Argentina no podía estar fuera del
mundo. No en estos negocios fáciles. Entonces se moderniza, ironicemos. Empieza
con los inocentes bingos y la "privatización" de hipódromos. Y corona
llenándolos de maquinitas. Pero en el estilo nacional: exagerado, alevoso, al
punto que algunas grandes concesionarias no informan al estado sus ingresos
porque "los sistemas no lo permiten". Como siempre, además de la
trampa se toma al otro por estúpido.
Por más que existan contratos, la
mayoría de los mecanismos de verificación y reparto de ganancias sigue siendo
tan misterioso como el contrato YPF-Chevron, de paso. Pero ese no es el punto
central. El punto central es el daño y la disolución social.
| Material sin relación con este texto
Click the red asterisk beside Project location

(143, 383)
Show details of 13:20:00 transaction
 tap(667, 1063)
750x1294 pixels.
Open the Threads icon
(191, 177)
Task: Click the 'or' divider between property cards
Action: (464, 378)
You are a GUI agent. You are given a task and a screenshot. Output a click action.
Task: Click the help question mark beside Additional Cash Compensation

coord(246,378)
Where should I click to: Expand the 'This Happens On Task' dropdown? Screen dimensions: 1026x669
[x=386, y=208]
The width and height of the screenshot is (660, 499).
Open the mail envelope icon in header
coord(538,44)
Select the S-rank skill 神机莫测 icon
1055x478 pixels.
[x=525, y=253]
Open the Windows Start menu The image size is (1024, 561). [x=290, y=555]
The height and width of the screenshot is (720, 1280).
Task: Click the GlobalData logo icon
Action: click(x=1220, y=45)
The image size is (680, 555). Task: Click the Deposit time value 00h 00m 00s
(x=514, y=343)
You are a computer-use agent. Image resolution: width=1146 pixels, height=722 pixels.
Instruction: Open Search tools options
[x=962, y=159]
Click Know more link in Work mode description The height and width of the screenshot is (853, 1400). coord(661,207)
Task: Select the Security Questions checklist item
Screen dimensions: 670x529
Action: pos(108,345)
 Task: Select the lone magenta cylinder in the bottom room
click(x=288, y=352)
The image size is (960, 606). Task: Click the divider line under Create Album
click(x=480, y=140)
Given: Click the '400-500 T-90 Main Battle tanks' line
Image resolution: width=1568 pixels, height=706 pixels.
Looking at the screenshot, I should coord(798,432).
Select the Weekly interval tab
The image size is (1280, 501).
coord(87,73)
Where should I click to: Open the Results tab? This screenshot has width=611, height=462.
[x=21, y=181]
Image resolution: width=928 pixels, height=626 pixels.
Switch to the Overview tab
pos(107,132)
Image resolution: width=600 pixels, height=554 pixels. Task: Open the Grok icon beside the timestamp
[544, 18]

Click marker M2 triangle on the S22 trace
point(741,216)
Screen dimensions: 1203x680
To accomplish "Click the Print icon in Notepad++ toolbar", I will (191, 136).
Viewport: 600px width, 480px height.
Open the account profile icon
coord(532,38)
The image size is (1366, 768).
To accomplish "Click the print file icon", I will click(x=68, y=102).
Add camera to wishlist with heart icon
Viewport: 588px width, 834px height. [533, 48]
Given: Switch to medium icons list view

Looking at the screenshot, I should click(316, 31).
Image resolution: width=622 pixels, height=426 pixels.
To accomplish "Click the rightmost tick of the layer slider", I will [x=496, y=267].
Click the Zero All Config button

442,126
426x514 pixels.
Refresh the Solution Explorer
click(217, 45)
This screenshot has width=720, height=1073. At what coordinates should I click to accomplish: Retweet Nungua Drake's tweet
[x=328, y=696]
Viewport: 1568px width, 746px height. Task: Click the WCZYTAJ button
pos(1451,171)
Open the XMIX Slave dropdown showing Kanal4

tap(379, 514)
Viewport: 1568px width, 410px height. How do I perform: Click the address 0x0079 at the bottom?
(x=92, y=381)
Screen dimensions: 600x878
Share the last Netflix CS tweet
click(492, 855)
Sin temor a parecer una abuela, no hace
falta explicar a los lectores con alguna dosis de esquina que los casinos concitan
todas las adicciones que están desmembrándonos. Además, como una especie de
Asignación Universal incluyente, tenemos la quiniela, el bingo, los mil modo de
apostar a diario, a lo que se quiere agregar ahora la quiniela intantánea, una
ruleta continua frente a cada casa, un expolio de lesa humanidad a los carecientes.
En una hipócrita defensa de este
comercio, los representantes de la "industria" dicen que este sistema
reduce el juego ilegal. Como si el tema pasara por ahí, como si fuera posible
importar máquinas para hacer casinos ilegales, salvo vía ellos mismos. Como si
no se jugara exponencialmente más con el sistema que llaman legal. Bromas no.
Podemos hablar de los terribles daños
al individuo, recordando a Dostoievski y su inmortal obra El Jugador. Pero ni
siquiera es ese el tema. El tema es qué clase de sociedad queremos ser, entre
narcos y operadores del juego influyendo nuestras vidas y a nuestros políticos.
La Iglesia, ahora con la clara guía de
Francisco sobre las prioridades entre el dinero y el apostolado, tiene que
tomar posición clara en este punto. En el país ya hay tres veces más máquinas
tragamonedas que cajeros automáticos. ¿Adónde queremos llegar? El juego debe
reducirse drásticamente; no estatizarse ni regularse ni repartirse mejor.
Achicarse, limitarse, reducirse. Y mucho.
"Quiero cuidarlos", fue la
promesa de Mauricio Macri. Cuídenos. Pero el problema no es Cristóbal López. El
problema es el juego. Como la droga.